When Napoleon ascended the throne and had his offer of peace to England thrown back in his face, he set to plan the greatest maritime expedition of modern or ancient times. He was at peace with the rest of the Continent. England alone stood in his path. But the policy of England abroad was the reflex of her policy in Ireland, viz., to divide and rule. While Europe lay apparently in happy peace she was insidiously setting up the various kings and princes for war against France. But of all this anon. Immediately on being crowned at Notre Dame Napoleon visited the coasts at Boulogne and developed his plan of attack on England. His idea was to make an invasion in force on the southern coasts of Kent, rapidly march to London, seize the Government, reform it before the aristocracy had time to inflame the people to a bloody and lengthy war. Meantime, however, he saw that the expedition to Ireland was essential to the carrying out of this project. Not alone would the attention of the English be distracted, but the permanent separation of Ireland from England was in itself equal to the destruction of English prestige. The following is a despatch sent by the Emperor to his Chief of the Staff:—

‘Mayence, Sept. 27th, 1804.


‘MY COUSIN—The expedition of Ireland is resolved upon. You will have a conference touching this with Marshal Augereau. There are at Brest means of embarking 18,000 men. General Marmont, on his part, is ready with 25,000 men. He will endeavour to land in Ireland, and will be under the orders of Marshal Augereau. The grand army of Boulogne will be embarked at the same time, and will do all that is possible to effect a landing in the County of Kent. You will make known to Marshal Augereau that he will shape his actions according to events. If the information given to me by the Irish refugees and by those whom I have sent to Ireland is borne out, a large number of the Irish will range themselves under his flag on his landing; he will then march straight to Dublin. If, on the contrary, this movement is delayed, he will take up a position and await General Marmont and until the Grand Army has embarked. The Admiralty trust that the fleet will be ready by October 22nd, the army will also be in readiness by that date. It is, above all, necessary that Marshal Augereau should have a good commander of the artillery.
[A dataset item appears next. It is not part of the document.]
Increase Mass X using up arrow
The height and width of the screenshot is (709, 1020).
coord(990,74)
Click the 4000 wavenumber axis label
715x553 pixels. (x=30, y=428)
A few days later the Emperor forwarded another despatch to the Minister of Marine, giving orders to fit out this expedition:—‘Mayence, Sept. 29th, 1804.


‘I have already made known to you my intentions on the manner in which I project my three expeditions—Surinam, Demerara, and Essequibo, St. Helena, and Dominique.

‘In this despatch I make known to you my views on Ireland. It is necessary to leave out one of the transports and replace it by La Pensee or by La Romaine, and complete L’Ocean, working if necessary by torchlight. I think that is the only way to carry 18,000 men, of whom 3,000 will be cavalry, artillery, engineers, non-combatants, and 15,000 infantry, also 500 horses, of which 200 for cavalry, 200 artillery, and 100 for the staff; less than that will not constitute and army corps.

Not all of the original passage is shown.